Drugst.One closes the gap between disease mechanism mining and hypothesis generation for drug repurposing. The required input is a list of proteins or genes in HGNC, UniProt, Ensembl, or Entrez ID space. On demand, these entities are integrated into the interactome and automatically annotated with clinically relevant information, e.g., targeting drugs or known disease associations. Exploratory functions allow the visualization of known drug indications and disease associations as well as an overlay for tissue-specific expression information (Figure 1C). For most information-enriching functions, Drugst.One provides several data sources to choose from (Supplementary Notes 3.1). Convenience features for network control (such as enabling the interactive mode or resetting the view) and export are available to assist exploratory analysis further.

Drugst.One originates from the network-based drug repurposing platforms CoVex [7] and CADDIE [5], developed for the application in SARS-CoV-2 and cancer, respectively. While they provide disease-specific information, both tools share underlying principles and algorithms. These tested and published methods form the Drugst.One algorithmic toolkit for more extensive analysis. Module identification algorithms provide means to identify additional potential drug targets from the interactome to enrich the mechanistic context. In a second step, drugs that are directly or indirectly linked can be ranked. This allows the assessment of the compound’s potential to be repurposed using network-based algorithms. Although both steps work automatically, users can infuse their expert knowledge by adjusting input gene sets. Users can choose among seven drug prioritization and drug target identification algorithms to rank small molecules directly or indirectly targeting disease proteins, thus serving as potential drug repurposing candidates (Supplementary Notes 3.2).

Overrepresentation analysis using g:Profiler [18] or functional coherence validation using DIGEST [19] on all loaded proteins in the network can be run with one click. Further, searching for curated pathways containing the same proteins in NDEx IQuery [20] allows for even more interoperability. A full list of projects partnering with the ‘Drugst.One Initiative’ by integrating Drugst.One can be found in Table 1. Collaborators that assisted and provided technologies that helped to build features in Drugst.One can be found in Supplementary Notes 4.

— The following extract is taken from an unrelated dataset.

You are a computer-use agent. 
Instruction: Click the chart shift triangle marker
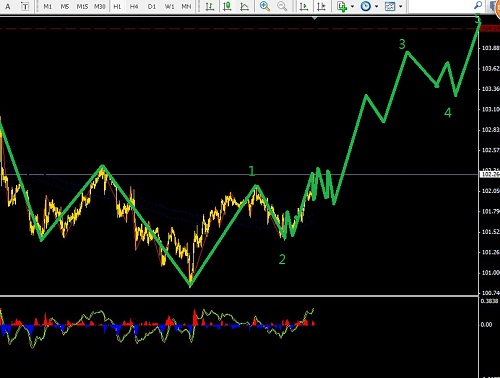pyautogui.click(x=314, y=18)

Drugst.One integration and customization

The Drugst.One ecosystem is a multi-component platform consisting of a website, the web plugin, a server, a content delivery system (CDS), and a Python package, as depicted in Figure 2 (for details, see Supplementary Notes 1).

Figure 2:

Figure 2:

The Drugst.One ecosystem: The Drugst.One server (A) updates weekly from online databases (B), executes computationally demanding tasks, and provides data to the Drugst.One plugin (D i and D ii). The frontend is loaded from the content delivery system (CDS), (C), receives the network data from the developer integrating Drugst.One (E), and presents it to the user. Drugst.One can also be accessed programmatically through a Python package (F).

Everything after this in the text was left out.